Task goal:
Lines from the one with "The width and" up to and including the one with "1119x563 pixels." are to be copied exactly from the records below, without their pictures.

· · · · · · ·

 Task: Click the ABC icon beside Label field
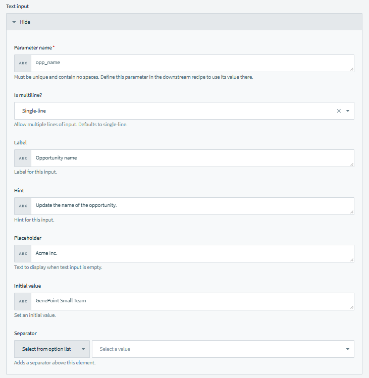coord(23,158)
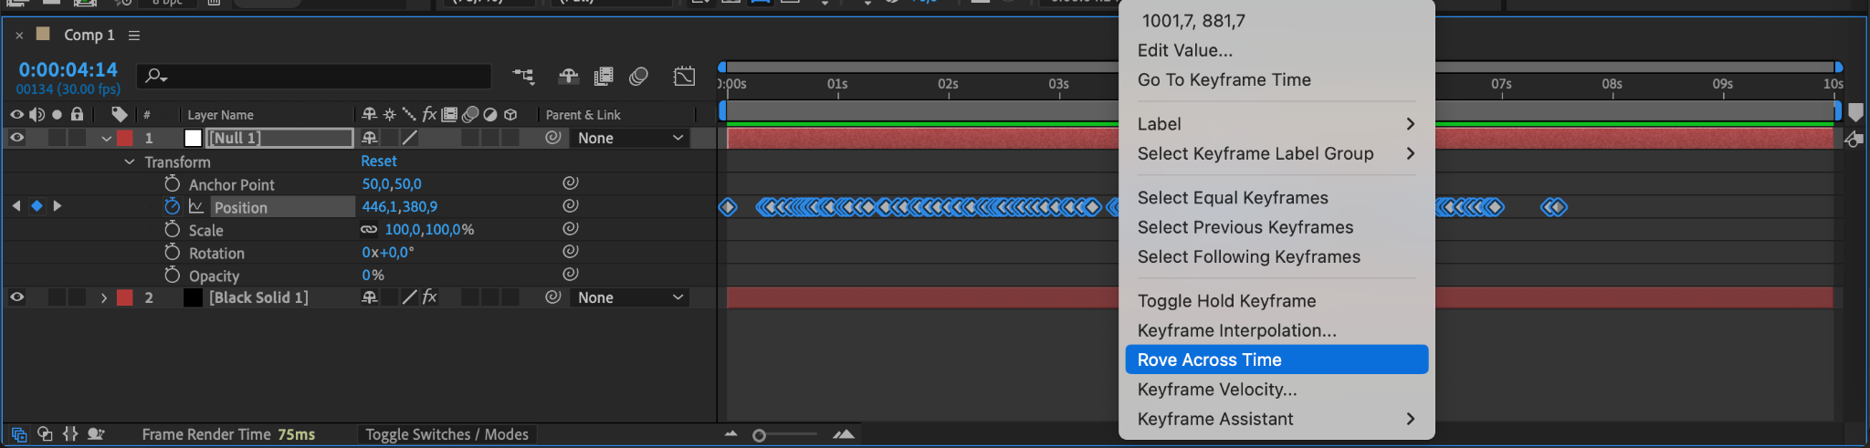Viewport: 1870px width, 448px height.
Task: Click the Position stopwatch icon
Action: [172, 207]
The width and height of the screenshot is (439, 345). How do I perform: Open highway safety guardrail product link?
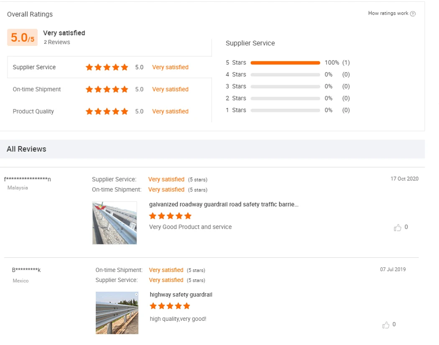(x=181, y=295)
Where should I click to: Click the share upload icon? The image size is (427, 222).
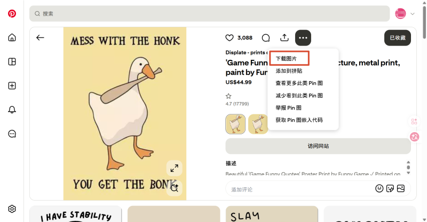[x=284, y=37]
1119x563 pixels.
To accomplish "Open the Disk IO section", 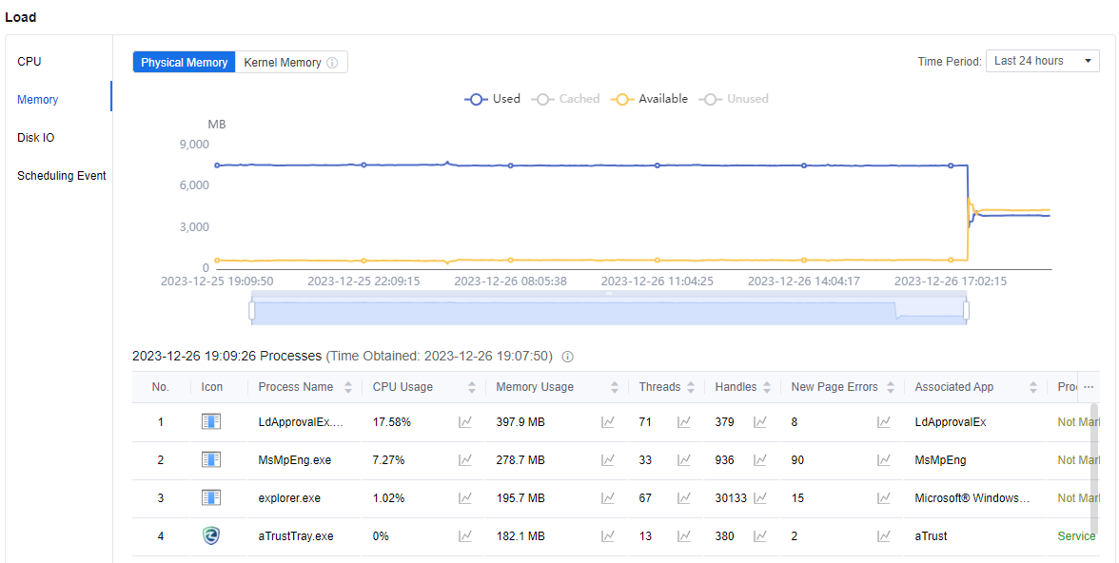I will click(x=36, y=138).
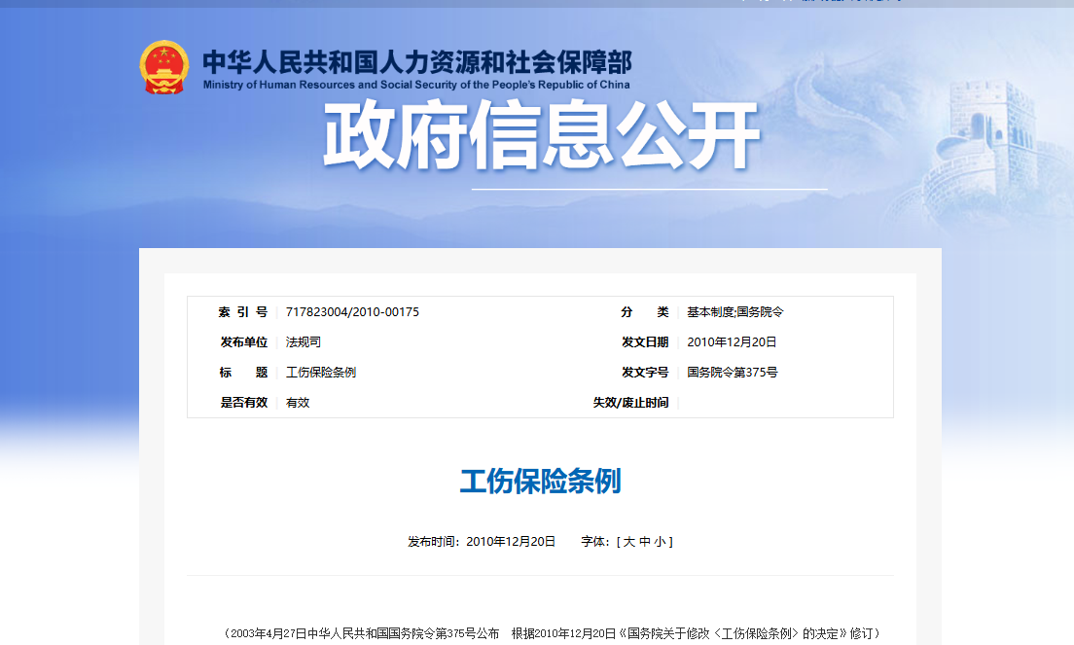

· · · · · · ·

Answer to this problem:
The width and height of the screenshot is (439, 345). How do I perform: Open highway safety guardrail product link?
(x=181, y=295)
Where should I click to: Click the share upload icon? The image size is (427, 222).
[x=284, y=37]
1119x563 pixels.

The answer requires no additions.